Hospice patients and their loved ones, as well as hospice staff and volunteers, often experience a need for comfort and communication that goes beyond the pharmacological or even the verbal. Music can fill that need in a very powerful way. In addition to improving brain and motor skills, it can calm stress, reduce pain and enhance functioning. It can facilitate reminiscence and life review creating a connection with one’s history, one’s faith and one’s unconscious.

Based on well-substantiated research, board-certified music therapists use a variety of methods in their work. In hospice, they may play patient-requested music from a smartphone with speakers or a tablet. They may sing with or for the patient. They may even facilitate gentle physical movement through use of recorded music (music activates motor centers and is naturally conducive to movement). If a patient is able to participate in the process, a music therapist may involve them or their family members in creating a life-review CD or playlist or arranging musical portion of memorial service planning. “It’s all very individualized,” says Miller-Dwan Foundation President, Traci Marciniak.

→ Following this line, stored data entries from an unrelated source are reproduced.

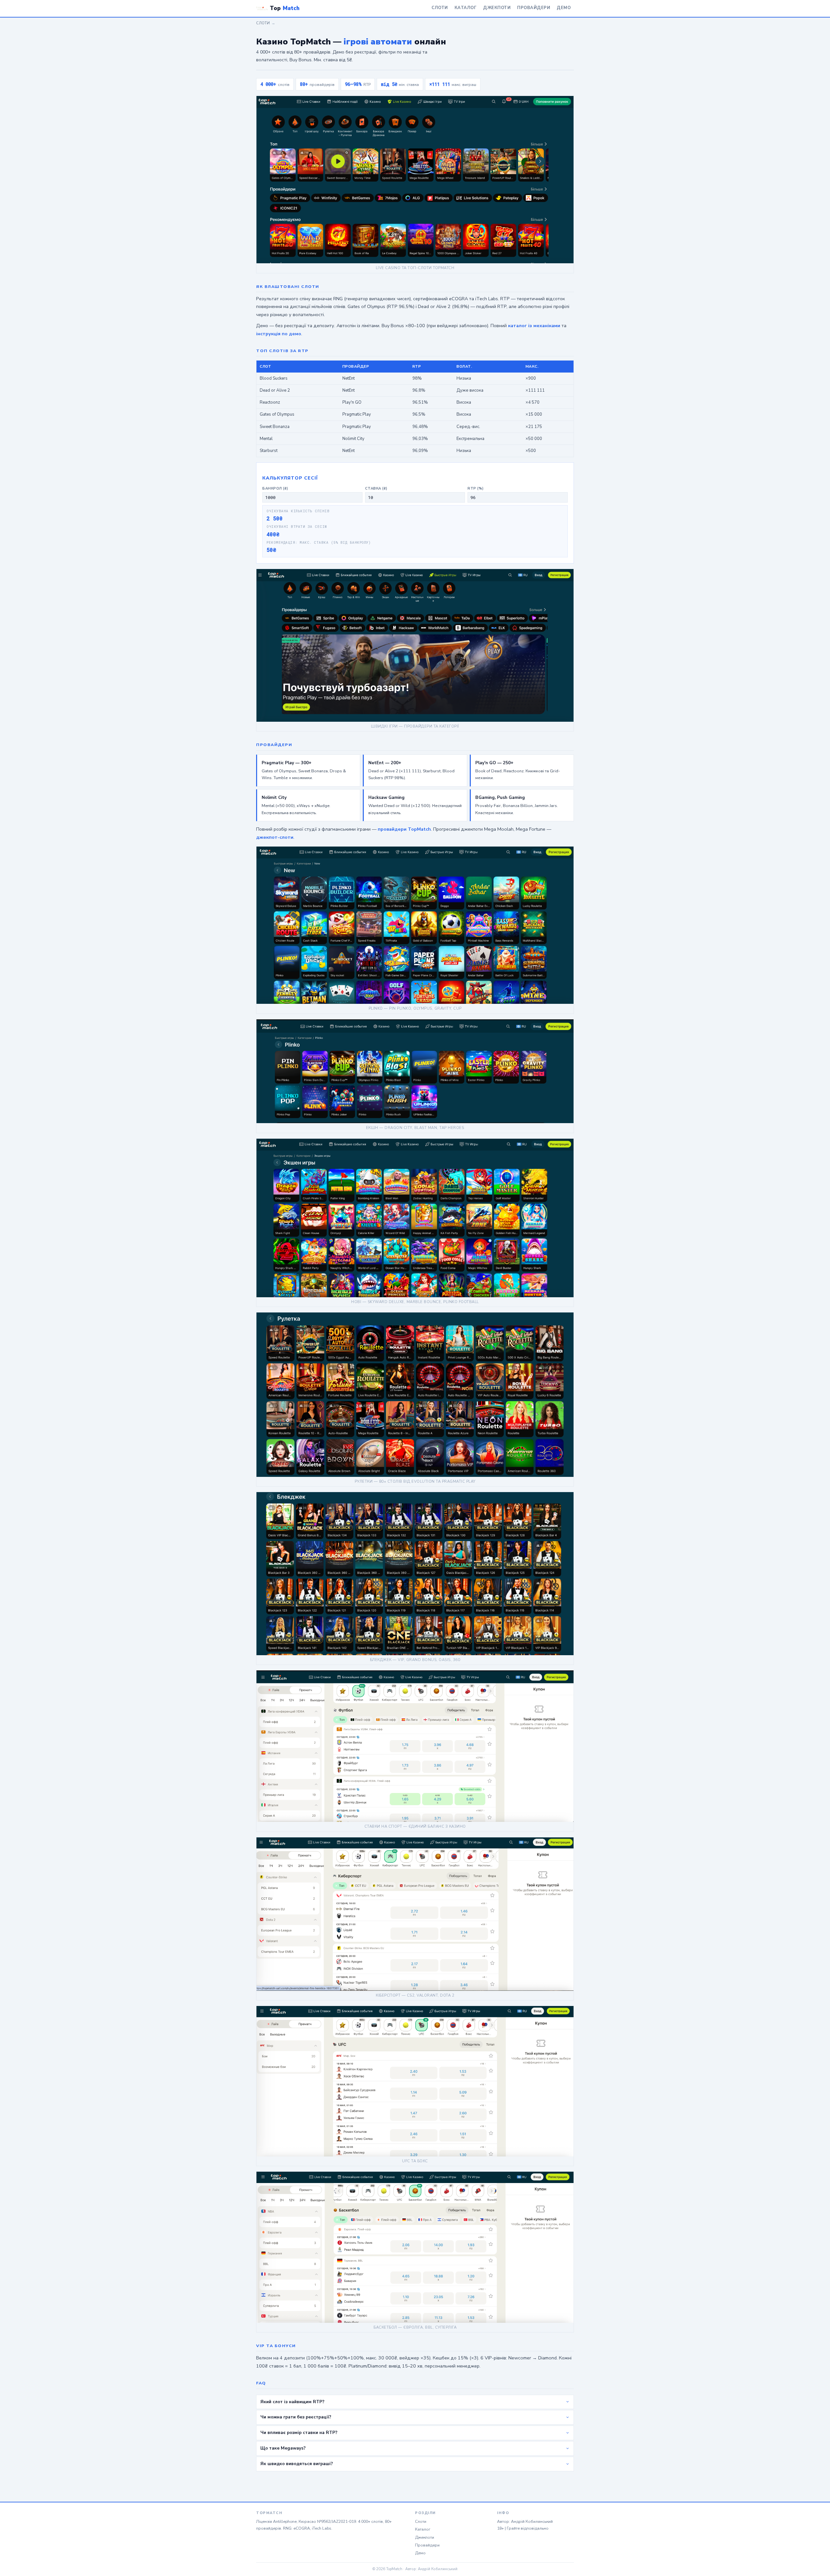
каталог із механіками (534, 325)
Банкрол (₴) (275, 488)
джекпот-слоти (274, 837)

That’s why the Foundation recently spent more than $30,000 to assure that hospice patients have access to music therapy. “It’s that important,” says Marciniak. Over a two-year period, dollars will be used to pay for a board-certified music therapist and to purchase any necessary equipment.

Think about your favorite music. What does it bring up for you? How does it make you feel? Listen to some right now. Really get into it. Notice your thoughts and your body. What would you like to listen to in your final days? I, for one, am glad to know that should I end up at Solvay Hospice House, I won’t be relegated to country western.

Fun Fact: Traci Marciniak, the Miller-Dwan Foundation President, was a music major before receiving her degree in business.